The walls are high on either side, moss covered and damp. These tunnels are a recent addition to an ancient road, built from a desire to shut out the lower classes. To the right of the path, behind the wall, sits the ornate, Victorian hunting lodge, Ingleborough Hall. Between 1807 and 1845 the Farrer family, owners of the Hall, dammed the river to create an ornamental lake and had the tunnels constructed so that they could access their estate without crossing the road or encountering its varied traffic. As a child these tunnels were always exciting to me. I stumbled on small legs, looking for the light, knowing that there would be an end to the pitfalls and rocks, and that soon we would find ourselves on the smooth cobbles of the ascent into the woodland.

As a child these tunnels were always exciting to me | Photo: Harriet Hart.

The soul of the land

The path that climbs through deciduous trees is always damp and frequented by pheasants. When I finally break out of the trees I am greeted by drystone walls, open fields, a puddle that stretches long and grey and a junction. Looking east, Thwaite Lane traces a rocky line towards Austwick and Settle with the wide stretch of the upper Wenning Valley to the right. Turning north, Long Lane descends to a stream and climbs again to level out, stretching all the way up the valley to the open moorland. Enclosed by drystone walls on each side, it lies unpaved, pale and rocky, pocked with puddles and patches of mud. It is solid and dependable. It has stories to tell of many travellers.

Originally it was used by drovers ushering livestock across the country, by farmers reaching moorland pastures, by monks travelling to monasteries in the north, by tradesmen carrying charcoal and salt and by thieves, pedlars and peasants. It is ages old, following the limestone for a drier passage connecting Roman roads and old settlements. As I walk I feel the stones through my boots, I consider those who have stepped here and I am touched by the deep connection of the sole and the land, of the soul and the land.

Uplifted

There is a gathered history embedded in this place that gives me a feeling similar to that I find in my local Meeting house. These are the traces of lives lived close to the land, close to the silence.

Moving on, I climb a stile and follow the path up to a knoll named Long Scar. Pausing to look all around I am uplifted. In the distance lies Pendle Hill, Pen-y-ghent is closer and to my back Ingleborough rises noble and silent.

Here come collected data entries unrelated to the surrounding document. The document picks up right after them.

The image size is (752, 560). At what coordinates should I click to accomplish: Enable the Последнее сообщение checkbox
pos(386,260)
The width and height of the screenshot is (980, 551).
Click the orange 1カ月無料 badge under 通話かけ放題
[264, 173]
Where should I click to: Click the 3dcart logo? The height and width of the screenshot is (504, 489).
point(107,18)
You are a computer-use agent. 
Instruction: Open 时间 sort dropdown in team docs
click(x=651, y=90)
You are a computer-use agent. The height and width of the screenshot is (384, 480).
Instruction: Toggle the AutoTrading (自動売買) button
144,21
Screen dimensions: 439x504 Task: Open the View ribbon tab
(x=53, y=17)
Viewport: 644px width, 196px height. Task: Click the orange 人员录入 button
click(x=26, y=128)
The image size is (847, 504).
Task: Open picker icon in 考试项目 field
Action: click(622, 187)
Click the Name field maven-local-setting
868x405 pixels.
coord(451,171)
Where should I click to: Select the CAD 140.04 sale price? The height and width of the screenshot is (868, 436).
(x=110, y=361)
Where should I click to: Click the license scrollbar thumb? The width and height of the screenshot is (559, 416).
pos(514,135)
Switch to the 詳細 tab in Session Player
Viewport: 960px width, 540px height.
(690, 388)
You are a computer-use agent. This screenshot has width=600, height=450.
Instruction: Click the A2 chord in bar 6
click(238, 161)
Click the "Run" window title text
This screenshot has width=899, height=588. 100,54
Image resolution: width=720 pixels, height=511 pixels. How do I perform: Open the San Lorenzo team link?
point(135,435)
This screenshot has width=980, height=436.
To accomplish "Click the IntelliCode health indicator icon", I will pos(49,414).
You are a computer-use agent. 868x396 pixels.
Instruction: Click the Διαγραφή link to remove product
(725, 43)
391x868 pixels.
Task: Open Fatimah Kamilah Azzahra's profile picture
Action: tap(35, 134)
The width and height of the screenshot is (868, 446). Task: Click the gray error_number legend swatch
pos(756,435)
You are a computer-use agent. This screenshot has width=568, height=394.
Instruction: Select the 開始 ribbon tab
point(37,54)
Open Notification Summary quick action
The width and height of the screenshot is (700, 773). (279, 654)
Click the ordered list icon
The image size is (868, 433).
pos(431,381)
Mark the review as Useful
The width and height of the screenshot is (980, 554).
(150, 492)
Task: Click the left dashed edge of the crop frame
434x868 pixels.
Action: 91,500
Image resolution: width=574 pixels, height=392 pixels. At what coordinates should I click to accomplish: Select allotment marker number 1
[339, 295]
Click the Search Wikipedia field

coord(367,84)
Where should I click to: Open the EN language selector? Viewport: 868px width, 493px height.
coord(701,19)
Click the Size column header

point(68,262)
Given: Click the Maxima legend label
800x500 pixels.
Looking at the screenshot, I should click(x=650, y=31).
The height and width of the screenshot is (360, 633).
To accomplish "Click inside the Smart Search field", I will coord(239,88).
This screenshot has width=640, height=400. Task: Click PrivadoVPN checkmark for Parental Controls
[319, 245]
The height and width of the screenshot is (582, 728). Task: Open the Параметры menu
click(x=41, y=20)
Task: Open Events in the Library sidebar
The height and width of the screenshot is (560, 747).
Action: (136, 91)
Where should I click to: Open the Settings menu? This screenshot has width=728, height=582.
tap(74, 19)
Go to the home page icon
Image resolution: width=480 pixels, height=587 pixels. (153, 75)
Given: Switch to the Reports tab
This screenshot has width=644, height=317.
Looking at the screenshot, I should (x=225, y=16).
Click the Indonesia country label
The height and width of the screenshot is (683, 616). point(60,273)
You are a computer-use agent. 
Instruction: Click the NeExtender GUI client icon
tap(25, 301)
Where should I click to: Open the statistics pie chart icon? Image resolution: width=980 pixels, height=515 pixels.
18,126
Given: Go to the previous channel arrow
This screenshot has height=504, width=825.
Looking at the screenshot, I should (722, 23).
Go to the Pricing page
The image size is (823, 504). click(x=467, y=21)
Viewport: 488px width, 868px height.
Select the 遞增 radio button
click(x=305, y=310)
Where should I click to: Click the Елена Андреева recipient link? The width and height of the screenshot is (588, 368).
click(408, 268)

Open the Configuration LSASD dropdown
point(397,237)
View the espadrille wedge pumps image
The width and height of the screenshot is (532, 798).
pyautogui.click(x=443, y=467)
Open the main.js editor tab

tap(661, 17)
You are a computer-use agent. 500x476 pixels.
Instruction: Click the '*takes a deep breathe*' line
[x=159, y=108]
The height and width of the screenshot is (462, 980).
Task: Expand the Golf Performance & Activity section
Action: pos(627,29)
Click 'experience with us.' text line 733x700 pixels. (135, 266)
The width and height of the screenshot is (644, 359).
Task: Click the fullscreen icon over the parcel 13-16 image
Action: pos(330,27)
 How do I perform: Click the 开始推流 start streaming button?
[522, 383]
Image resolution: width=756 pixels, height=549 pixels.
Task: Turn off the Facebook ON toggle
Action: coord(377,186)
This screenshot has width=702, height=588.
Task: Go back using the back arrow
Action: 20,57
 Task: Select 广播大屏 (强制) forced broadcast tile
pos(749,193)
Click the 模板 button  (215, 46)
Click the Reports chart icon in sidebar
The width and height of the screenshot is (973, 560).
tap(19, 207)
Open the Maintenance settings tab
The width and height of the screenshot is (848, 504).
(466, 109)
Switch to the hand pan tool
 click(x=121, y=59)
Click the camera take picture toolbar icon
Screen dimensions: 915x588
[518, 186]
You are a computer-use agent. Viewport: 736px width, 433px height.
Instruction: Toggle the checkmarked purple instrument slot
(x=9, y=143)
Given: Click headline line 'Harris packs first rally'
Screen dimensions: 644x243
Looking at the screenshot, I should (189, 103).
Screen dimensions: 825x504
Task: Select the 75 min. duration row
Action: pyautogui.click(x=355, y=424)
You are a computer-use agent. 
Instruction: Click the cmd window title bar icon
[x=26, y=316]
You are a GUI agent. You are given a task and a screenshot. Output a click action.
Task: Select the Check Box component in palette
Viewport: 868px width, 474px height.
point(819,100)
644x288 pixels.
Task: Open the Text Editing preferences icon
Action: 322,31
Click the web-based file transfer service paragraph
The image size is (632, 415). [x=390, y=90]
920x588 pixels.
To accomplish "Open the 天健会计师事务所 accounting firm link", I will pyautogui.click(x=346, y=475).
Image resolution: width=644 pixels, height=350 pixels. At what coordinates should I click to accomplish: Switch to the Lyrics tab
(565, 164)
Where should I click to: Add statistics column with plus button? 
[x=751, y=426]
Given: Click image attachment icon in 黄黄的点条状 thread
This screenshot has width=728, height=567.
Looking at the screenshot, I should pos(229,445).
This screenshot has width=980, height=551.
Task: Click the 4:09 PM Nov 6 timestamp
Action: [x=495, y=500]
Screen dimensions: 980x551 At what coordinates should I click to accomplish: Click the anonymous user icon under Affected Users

Every time I do this walk I am awed by the mountain. It is so great and solid, and yet so silent. The browns and greens of its sedge-covered slopes are soft on the eye, the colours of earth. The sky spreads itself wide and blue above. It is out here that I feel most alive. I am part of this great existence, this silence that lies under and beyond all words. To me there is no greater church than this. While our Meeting houses become idolised and fussed over, while we wrap ourselves in semantic struggles, all of this goes on existing, living, breathing, in utter silence. While we construct a world based on thought and language, this land goes on. It was never a concept before it came into being; it was never a thought.

I am touched by the deep connection… of the soul and the land | Photo: Harriet Hart.

True communion

As I hold the earth in my palm, I know that I am also a handful of dust, that my body goes on dying, rebuilding, breathing and knowing without a single syllable passing my lips. This is the wordlessness of being that envelopes me in Meeting for Worship, that rises from every blade of grass and is reflected in every puddle. This is true communion. This is what I call God, in a constant struggle to remember it as the ground of our being.

Turning I follow the path across limestone pavements, eroded by the rain, exposing their fishy fossils to the glare of daylight. I cross soft bogs and scuff the sandy path as I turn left to face the final ascent.

At the summit I find myself immersed once more in the history of this land. I look out towards Morecambe Bay and the Lake District while stood in the doorway of an iron age hut circle and I am once more filled with the sensation that nothing else really matters. Nothing matters apart from the greatness of the land and its silence that answers the silence in me. This is all that there is.